3.75
emotional funny hopeful informative inspiring lighthearted reflective fast-paced

"Never one to betray his emotions, he looked like he was holding up fine. But inside he was in agony. 'What's blue and sings alone?' went a joke he started telling people. 'Dan Aykroyd.' He'd lost the friend he had been able to call any time of day or night, the man he regarded as his platonic soul mate. 'When I saw him come into a room, I got the jump you get when you see a beautiful girl,' Aykroyd said after Belushi's funeral. 'Being with him was electric, really electric.'" 

-
Nick de Semlyen, Wild and Crazy Guys: How the Comedy Mavericks of the 80's Changed Hollywood Forever, page 117-188



My thoughts, organized into a simple and accessible list:

1. I'm obsessed with the cover. John Belushi grabbing onto Dan Aykroyd's leg in fear whilst the others engage in a brutal fistfight? Absolutely no notes. It's perfect.
2. This book is a great starting point if you know nothing or next to nothing about the topic, but it didn't have a lot of new information for me (I am a pretty devoted fan of most of these guys). Many of the quotes can be found in interviews and clips on Youtube.
3. The real shining star of this book is the writing. de Semlyen is descriptive, thoughtful, and funny, and he switches between stars with effortless ease. The quotes never seemed clipped nor clunky, and the whole thing read like a well-told story.
4. I was very happy with how much of this book has to do with Dan Aykroyd and his trajectory as a writer-performer, because I think he is generally underrated among this group, and his is truly a remarkably creative mind.
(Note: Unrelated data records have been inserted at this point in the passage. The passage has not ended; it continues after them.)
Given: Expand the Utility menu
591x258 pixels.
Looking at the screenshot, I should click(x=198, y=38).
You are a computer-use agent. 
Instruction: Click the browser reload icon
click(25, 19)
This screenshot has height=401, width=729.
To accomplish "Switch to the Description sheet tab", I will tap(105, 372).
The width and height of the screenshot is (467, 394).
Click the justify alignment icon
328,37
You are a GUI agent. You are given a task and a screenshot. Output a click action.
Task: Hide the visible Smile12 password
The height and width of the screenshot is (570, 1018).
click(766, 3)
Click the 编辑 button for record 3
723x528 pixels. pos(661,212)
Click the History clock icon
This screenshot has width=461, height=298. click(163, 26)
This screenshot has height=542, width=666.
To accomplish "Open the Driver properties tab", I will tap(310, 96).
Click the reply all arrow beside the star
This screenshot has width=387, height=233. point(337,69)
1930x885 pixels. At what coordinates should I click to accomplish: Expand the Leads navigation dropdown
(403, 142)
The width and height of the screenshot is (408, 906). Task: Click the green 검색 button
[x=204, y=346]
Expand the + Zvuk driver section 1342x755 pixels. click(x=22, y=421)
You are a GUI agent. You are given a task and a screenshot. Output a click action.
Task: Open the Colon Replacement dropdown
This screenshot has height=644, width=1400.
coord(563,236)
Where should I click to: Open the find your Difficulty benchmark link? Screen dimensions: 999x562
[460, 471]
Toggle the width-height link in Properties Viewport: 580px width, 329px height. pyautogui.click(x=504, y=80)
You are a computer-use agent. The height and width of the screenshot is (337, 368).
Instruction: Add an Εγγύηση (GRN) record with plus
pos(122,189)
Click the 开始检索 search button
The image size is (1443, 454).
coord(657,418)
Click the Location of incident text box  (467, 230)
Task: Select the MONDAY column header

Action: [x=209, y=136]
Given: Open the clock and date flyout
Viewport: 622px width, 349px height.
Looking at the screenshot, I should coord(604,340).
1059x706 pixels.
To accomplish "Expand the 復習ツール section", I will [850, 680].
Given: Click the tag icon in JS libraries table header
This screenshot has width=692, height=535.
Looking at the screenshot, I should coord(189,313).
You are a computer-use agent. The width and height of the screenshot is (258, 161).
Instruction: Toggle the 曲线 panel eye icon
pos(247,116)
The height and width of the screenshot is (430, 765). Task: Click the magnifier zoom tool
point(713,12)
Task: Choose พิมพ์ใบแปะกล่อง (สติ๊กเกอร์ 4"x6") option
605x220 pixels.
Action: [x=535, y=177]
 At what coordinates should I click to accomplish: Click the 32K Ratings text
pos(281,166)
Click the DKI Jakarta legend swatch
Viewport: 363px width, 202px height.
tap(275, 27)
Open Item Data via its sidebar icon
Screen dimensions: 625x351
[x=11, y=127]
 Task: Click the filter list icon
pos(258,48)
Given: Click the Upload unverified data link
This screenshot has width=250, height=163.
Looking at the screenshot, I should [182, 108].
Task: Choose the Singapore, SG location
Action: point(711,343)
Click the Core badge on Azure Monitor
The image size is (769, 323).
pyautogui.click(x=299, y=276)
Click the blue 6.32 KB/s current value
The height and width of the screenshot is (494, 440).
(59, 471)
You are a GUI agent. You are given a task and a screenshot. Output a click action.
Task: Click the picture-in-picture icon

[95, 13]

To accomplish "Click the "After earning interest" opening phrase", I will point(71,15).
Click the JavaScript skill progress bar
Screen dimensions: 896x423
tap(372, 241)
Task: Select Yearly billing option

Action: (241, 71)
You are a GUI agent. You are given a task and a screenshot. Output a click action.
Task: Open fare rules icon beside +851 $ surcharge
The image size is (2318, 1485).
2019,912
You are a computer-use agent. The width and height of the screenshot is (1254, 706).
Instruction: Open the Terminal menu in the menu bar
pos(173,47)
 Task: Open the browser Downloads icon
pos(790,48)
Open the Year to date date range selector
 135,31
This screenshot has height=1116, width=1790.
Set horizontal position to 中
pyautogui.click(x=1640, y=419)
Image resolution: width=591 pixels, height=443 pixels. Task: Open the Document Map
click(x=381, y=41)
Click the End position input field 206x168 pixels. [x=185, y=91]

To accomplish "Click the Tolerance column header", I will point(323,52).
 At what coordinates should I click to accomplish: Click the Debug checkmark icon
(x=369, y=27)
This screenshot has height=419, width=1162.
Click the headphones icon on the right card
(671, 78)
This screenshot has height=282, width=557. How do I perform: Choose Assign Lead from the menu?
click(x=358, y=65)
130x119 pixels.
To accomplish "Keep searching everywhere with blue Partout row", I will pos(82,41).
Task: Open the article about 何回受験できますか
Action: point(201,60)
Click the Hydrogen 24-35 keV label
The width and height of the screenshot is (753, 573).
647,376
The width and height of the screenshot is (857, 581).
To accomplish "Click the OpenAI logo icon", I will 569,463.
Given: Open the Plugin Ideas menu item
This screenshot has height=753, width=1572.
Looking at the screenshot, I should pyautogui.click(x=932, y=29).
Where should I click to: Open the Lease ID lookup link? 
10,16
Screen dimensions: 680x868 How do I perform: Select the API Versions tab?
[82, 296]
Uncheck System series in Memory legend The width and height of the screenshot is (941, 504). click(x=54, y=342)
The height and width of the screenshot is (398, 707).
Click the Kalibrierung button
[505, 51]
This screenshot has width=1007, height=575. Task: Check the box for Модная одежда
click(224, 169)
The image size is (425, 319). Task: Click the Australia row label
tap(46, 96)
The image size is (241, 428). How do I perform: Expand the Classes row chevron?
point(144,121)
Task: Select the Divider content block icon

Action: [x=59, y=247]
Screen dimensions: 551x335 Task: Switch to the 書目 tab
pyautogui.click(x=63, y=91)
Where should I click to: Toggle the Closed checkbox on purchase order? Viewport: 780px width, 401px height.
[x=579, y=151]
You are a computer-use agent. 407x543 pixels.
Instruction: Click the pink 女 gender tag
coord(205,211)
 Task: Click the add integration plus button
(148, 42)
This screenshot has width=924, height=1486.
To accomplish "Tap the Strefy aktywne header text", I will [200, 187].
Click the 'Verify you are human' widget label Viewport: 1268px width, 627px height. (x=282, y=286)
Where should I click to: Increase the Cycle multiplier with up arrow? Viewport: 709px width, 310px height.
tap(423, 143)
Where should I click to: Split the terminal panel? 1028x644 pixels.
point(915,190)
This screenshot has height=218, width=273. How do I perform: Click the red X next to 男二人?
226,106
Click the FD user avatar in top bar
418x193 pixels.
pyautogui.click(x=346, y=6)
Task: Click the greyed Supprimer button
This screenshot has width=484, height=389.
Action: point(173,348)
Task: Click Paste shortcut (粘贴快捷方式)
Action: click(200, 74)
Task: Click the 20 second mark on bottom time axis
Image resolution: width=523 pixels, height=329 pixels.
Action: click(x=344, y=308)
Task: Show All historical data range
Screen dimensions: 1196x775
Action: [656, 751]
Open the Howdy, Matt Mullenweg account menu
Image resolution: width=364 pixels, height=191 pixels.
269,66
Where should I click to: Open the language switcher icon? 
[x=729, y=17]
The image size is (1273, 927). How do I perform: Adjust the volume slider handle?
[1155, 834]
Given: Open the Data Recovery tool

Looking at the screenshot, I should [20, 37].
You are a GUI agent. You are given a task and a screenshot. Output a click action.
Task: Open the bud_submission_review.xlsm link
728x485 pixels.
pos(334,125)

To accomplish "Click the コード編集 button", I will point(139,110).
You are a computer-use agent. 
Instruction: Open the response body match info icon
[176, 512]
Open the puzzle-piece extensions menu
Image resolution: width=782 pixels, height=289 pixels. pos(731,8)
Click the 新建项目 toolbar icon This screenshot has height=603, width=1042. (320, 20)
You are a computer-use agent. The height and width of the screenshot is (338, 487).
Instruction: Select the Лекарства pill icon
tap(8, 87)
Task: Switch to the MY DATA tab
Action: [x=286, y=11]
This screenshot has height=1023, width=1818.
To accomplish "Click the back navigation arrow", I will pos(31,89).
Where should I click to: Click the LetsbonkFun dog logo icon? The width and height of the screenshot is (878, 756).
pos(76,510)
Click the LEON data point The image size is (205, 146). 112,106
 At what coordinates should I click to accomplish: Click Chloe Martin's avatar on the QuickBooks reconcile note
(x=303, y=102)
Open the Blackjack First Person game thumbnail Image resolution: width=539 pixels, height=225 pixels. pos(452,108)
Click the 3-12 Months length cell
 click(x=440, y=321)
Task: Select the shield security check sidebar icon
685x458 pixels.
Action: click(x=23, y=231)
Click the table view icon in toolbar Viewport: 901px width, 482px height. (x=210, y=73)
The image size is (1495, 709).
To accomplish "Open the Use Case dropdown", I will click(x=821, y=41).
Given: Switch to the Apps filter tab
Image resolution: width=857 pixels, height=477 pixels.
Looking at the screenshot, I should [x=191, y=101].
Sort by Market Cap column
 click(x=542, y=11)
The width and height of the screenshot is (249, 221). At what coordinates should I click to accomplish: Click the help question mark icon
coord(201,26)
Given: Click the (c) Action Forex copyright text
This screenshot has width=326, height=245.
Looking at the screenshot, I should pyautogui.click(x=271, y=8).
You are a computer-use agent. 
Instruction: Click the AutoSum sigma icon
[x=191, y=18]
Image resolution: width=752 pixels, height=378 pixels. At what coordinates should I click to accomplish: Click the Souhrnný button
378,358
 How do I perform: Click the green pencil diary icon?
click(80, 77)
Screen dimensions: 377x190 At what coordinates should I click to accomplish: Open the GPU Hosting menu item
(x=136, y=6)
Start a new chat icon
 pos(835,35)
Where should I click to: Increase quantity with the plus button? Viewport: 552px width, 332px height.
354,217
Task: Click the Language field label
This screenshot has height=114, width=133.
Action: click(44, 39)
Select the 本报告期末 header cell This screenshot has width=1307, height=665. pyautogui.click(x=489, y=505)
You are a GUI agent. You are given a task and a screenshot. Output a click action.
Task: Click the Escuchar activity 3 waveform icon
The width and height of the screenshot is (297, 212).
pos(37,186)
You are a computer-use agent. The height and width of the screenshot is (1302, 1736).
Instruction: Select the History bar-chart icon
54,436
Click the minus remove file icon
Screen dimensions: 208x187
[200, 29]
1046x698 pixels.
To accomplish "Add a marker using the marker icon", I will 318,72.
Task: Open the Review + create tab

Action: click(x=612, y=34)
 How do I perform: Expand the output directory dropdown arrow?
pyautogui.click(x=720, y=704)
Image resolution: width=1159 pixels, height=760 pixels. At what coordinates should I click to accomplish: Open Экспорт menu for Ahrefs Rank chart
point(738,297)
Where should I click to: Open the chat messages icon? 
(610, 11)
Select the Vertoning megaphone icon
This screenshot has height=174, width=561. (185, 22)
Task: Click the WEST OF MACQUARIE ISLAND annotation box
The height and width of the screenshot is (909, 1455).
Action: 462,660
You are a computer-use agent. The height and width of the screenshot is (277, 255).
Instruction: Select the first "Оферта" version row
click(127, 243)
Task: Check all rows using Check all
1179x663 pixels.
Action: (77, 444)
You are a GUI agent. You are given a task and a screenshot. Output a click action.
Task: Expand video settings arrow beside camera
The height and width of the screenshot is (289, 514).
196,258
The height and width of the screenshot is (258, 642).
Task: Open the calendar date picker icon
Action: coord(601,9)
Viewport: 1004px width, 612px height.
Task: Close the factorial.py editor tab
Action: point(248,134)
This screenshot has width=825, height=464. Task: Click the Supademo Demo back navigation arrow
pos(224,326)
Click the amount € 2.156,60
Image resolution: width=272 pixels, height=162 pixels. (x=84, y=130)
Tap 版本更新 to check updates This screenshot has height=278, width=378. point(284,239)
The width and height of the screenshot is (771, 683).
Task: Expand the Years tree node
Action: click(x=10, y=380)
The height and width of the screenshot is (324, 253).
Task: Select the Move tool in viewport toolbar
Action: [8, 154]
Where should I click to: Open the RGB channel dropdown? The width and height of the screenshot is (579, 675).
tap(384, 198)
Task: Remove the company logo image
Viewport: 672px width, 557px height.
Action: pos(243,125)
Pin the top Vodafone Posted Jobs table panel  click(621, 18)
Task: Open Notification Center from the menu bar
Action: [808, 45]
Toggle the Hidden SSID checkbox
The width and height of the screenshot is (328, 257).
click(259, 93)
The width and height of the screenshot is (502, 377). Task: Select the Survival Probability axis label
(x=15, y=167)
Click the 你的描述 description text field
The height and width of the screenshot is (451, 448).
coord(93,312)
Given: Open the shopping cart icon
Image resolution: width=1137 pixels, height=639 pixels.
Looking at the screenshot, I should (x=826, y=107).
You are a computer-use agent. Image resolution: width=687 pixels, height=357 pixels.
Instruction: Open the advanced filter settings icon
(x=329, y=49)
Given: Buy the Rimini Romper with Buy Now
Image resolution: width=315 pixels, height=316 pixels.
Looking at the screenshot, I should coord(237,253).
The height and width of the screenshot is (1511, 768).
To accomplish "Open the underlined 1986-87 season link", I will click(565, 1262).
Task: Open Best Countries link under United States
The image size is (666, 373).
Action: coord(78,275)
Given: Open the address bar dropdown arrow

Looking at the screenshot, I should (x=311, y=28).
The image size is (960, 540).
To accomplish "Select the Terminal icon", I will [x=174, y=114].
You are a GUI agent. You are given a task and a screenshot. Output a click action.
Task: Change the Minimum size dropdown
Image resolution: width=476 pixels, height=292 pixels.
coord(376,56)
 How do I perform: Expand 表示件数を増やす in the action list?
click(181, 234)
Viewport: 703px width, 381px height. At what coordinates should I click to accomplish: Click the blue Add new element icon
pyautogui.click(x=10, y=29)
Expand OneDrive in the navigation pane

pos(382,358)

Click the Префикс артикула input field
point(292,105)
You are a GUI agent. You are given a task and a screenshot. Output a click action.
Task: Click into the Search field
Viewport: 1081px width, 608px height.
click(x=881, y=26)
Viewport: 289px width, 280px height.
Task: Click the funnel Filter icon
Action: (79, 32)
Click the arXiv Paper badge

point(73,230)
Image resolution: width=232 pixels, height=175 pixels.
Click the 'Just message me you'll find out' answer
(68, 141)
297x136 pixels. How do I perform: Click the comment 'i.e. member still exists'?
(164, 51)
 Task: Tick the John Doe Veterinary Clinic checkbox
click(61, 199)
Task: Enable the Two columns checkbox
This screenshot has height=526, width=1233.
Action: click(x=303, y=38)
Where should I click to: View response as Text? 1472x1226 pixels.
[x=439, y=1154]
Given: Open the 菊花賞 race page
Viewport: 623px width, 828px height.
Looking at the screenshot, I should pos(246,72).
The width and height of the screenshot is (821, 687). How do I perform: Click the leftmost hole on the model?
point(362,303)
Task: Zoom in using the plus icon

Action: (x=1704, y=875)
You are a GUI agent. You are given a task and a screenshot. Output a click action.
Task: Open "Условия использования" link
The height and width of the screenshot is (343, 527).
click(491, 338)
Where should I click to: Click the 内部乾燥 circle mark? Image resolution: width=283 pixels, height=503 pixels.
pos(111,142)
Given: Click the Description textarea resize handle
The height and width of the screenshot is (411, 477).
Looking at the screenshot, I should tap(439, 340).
However, I found the framing of Aykroyd early on in the book hilarious. de Semlyen and the sources he uses are utterly befuddled by him; they compare him to a "robot" and describe his odd behavior and obsessive preoccupations with things like automobiles and blues music. Like, yeah, dude. It's the autism.
5. I definitely think more of a focus could have been drawn toward the influential women of the era like Gilda Radner, Lily Tomlin, and Madeline Kahn. They had just as much of an impact on this redefinition and revolution of comedy as their male contemporaries did. 
6. I would have liked a longer epilogue analyzing specific ways that these guys changed comedy. I mean, obviously their experimentation, the changing zeitgeist, the willingness of studios to gamble on crazy shit like The Blues Brothers, that all makes sense, but I'd love to have a few chapters examining how the movies these guys made directly influenced the style and the movies that came later.